La mise en valeur entreprise apporte déjà de substantielles recettes au budget de l’État et provoque une élévation régulière du niveau de vie d’une importante fraction de la population. La balance commerciale du pays est devenue largement excédentaire, la dette publique n’excède pas 260 millions de francs CFA alors que les réserves de devises atteignent plus de 8 Mds.
Le nouveau plan quadriennal préparé pour la période 1968-1971 doit tendre à diversifier encore davantage les sources de revenus par un effort particulier en faveur des cultures vivrières et industrielles, de l’élevage et de la pêche. Il doit en résulter un meilleur équilibre entre les différentes régions du pays et une stabilisation des populations.
Sur sa lancée actuelle et avec la continuité d’une aide étrangère qui paraît assurée, l’économie de la République Islamique de Mauritanie semble « bien partie ».

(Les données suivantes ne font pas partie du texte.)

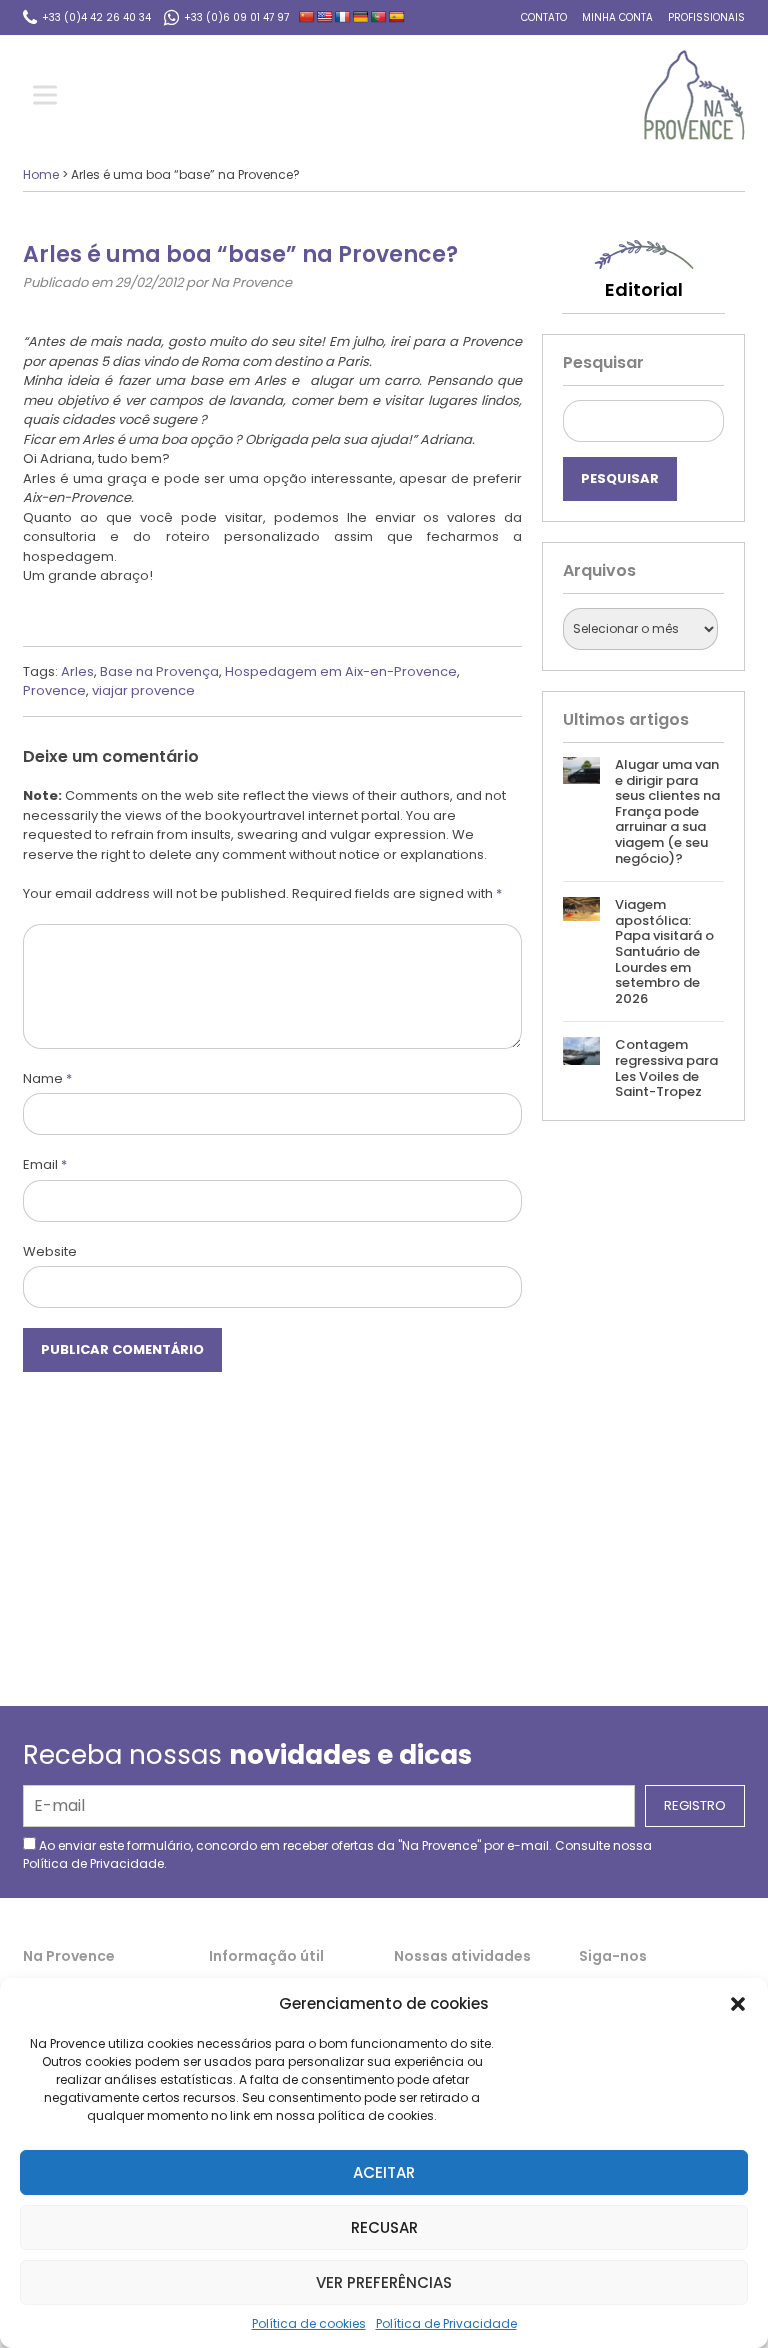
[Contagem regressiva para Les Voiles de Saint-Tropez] (581, 1068)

Le Cameroun et la crise au Nigeria
À l’heure où le conflit interne au Nigeria préoccupe les grandes puissances, les États africains et plus directement ses voisins, le Cameroun, contigu aux deux anciennes Régions fédérales du Nord et de l’Est – celle-ci formant la République dissidente de Biafra – craint d’en subir les répercussions et, en tout cas, d’y être impliqué contre son gré. Attachés en effet à poursuivre l’œuvre d’édification nationale entreprise, le président Ahidjo et son gouvernement sont attentifs aux facteurs propres à remettre en cause les résultats acquis, qui apparaissent substantiels eu égard aux conditions locales, mais doivent être consolidés encore pour éviter tout incident de parcours.
Ces répercussions peuvent apparaître au triple plan politique, économique et militaire. À la lumière des faits récents dans ces domaines, le bilan de l’action gouvernementale, l’analyse de la situation actuelle, celle des rapports entre le Cameroun et le Nigeria contribueront à définir la valeur des menaces et à éclairer les démarches camerounaises.

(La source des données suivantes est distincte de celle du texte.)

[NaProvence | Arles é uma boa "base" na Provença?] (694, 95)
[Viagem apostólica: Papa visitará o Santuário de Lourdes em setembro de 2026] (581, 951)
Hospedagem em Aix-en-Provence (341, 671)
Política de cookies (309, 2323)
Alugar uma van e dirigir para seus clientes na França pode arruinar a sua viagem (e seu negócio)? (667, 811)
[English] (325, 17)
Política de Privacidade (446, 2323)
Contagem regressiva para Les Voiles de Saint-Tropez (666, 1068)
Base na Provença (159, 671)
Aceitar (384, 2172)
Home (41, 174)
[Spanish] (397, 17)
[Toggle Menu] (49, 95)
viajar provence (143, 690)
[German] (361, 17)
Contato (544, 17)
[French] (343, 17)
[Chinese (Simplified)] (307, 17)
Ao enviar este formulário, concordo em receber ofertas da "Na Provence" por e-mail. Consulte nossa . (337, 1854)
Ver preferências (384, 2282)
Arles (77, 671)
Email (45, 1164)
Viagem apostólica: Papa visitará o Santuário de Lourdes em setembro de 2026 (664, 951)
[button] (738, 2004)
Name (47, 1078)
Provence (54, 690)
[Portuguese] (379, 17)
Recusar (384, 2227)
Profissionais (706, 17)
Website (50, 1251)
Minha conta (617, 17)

Comme le Nigeria, le Cameroun a une structure fédérale. Celle-ci résulte de l’adjonction au Cameroun d’ancienne administration française, indépendant depuis 1960, de la partie méridionale du Cameroun sous tutelle britannique, réalisée en 1961. En dépit des multiples problèmes nés de la dualité linguistique et administrative et de l’inégalité du développement, l’intégration souhaitée par les dirigeants des deux États fédérés progresse constamment. Elle s’est traduite le 1er septembre dernier par la fusion au sein d’un seul parti, l’Union nationale camerounaise (UNC) des anciennes formations des deux Cameroun, par une réforme administrative au Cameroun occidental et par l’extension à celui-ci de certaines dispositions législatives du Cameroun oriental. Aussi les Camerounais de l’Ouest comparent-ils aujourd’hui avec faveur cette évolution à la confusion qui s’instaure à leur frontière. Cette unification n’est cependant pas achevée. Les autorités fédérales sont donc tenues à une certaine prudence propre à éviter les divergences d’opinion, en particulier dans leur attitude à l’égard des parties en cause au Nigeria.

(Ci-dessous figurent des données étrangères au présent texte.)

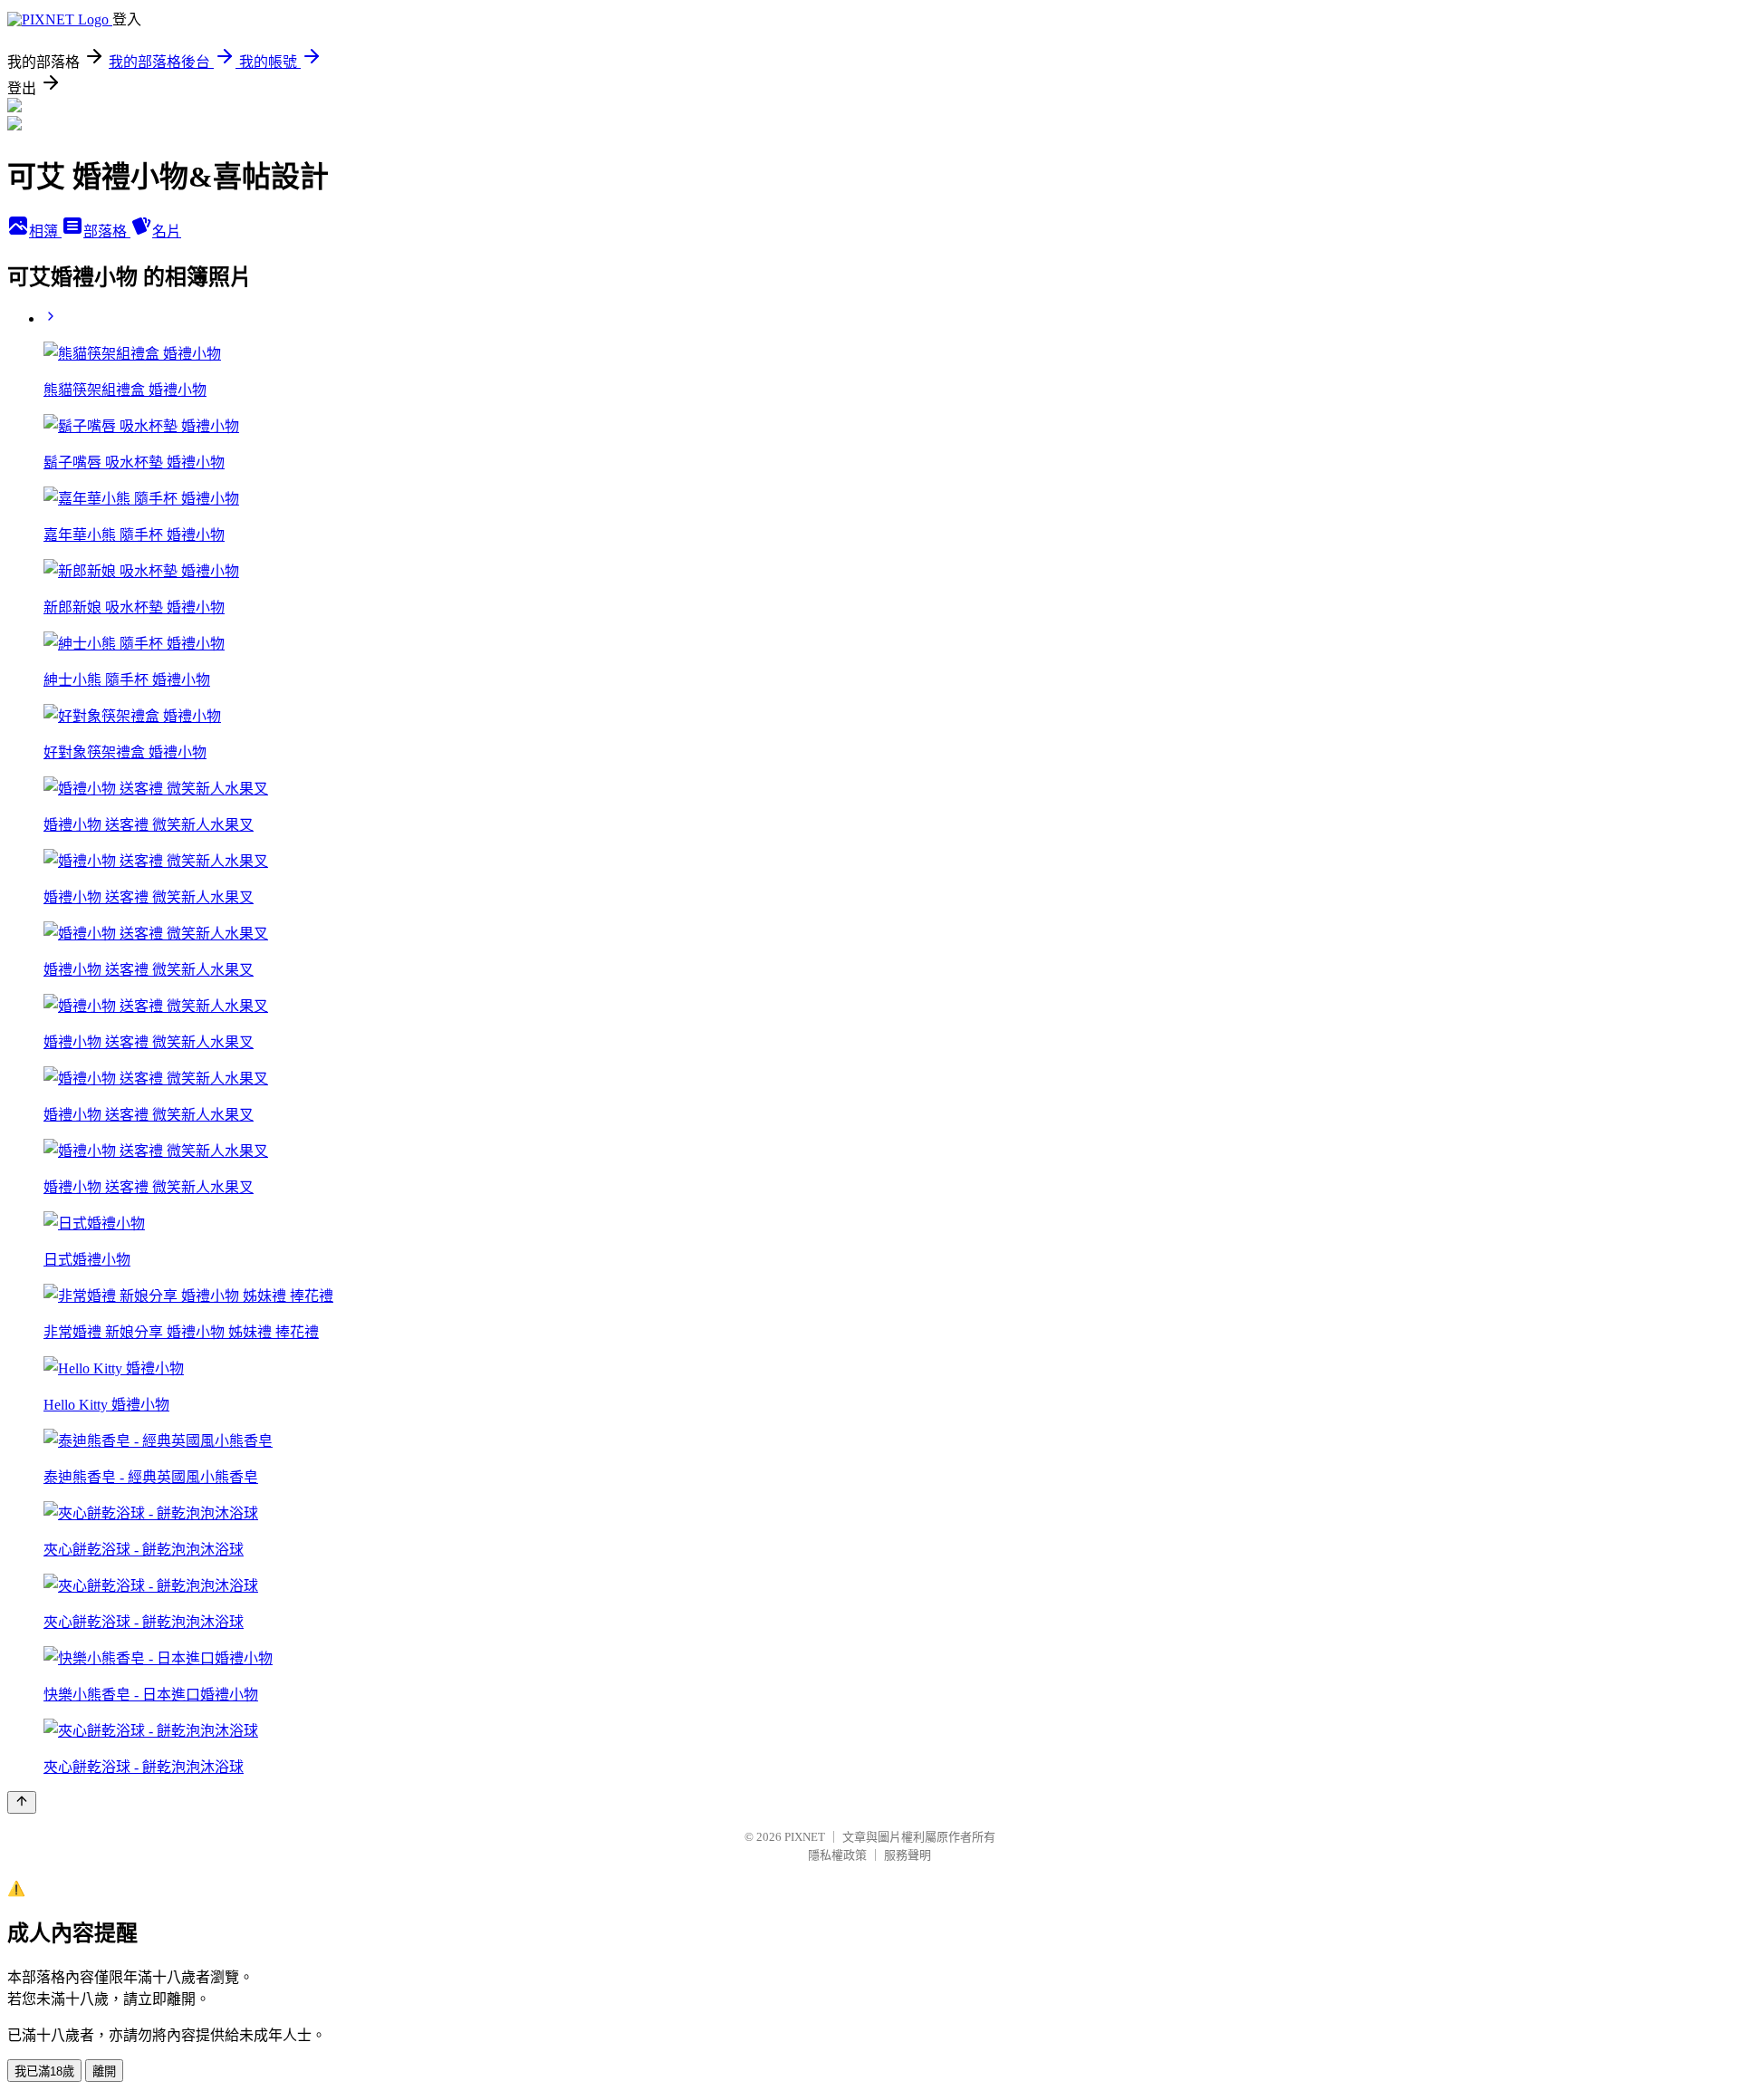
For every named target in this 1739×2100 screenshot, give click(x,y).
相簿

Comme celui-ci également, le Cameroun compte des fractions musulmanes au Nord et christianisées au Sud. M. Ahidjo a su se concilier les unes et les autres par une politique clairvoyante et réaliste, illustrée par une visite au Vatican et son pèlerinage à La Mecque. Le pays englobe d’autre part des groupes structurés et cohérents, au premier rang les Bamilékés. La rébellion fomentée par l’Union des populations du Cameroun (UPC) avait précisément pris naissance en pays bamiléké où se manifestent encore quelques irréductibles groupés autour d’Ernest Ouandie, dernier survivant parmi ses chefs historiques. L’action persévérante de l’Armée, la fermeté et la vigilance du pouvoir ont démantelé l’appareil rebelle dont les restes ne constituent plus un danger majeur. Quelques émigrés ont tenté, jusqu’ici sans succès, de relancer l’insurrection à partir du Congo voisin. Divisés et sans attaches à l’intérieur, séparés de surcroît des chefs des maquis par des divergences persistantes, ils représentent au plus une menace potentielle. L’idéologie révolutionnaire qui est la leur n’est guère attrayante d’ailleurs au moment où le pays semble engagé sur une voie constructive.
Les bilans économiques sont en effet en constante amélioration. La variété de ses ressources, l’industrialisation amorcée, le développement des communications attesté par la mise en service, prévue en 1968, du premier tronçon de la voie ferrée de desserte du Nord, constituent pour le Cameroun des atouts d’avenir. Pour le moment toutefois, le Nord du pays est encore mal desservi et demeure tributaire des voies nigériennes, notamment la Bénoué qui assure l’approvisionnement en hydrocarbures raffinés et l’évacuation de la production cotonnière. Ce trafic risque d’être perturbé par la prolongation de la crise au Nigeria.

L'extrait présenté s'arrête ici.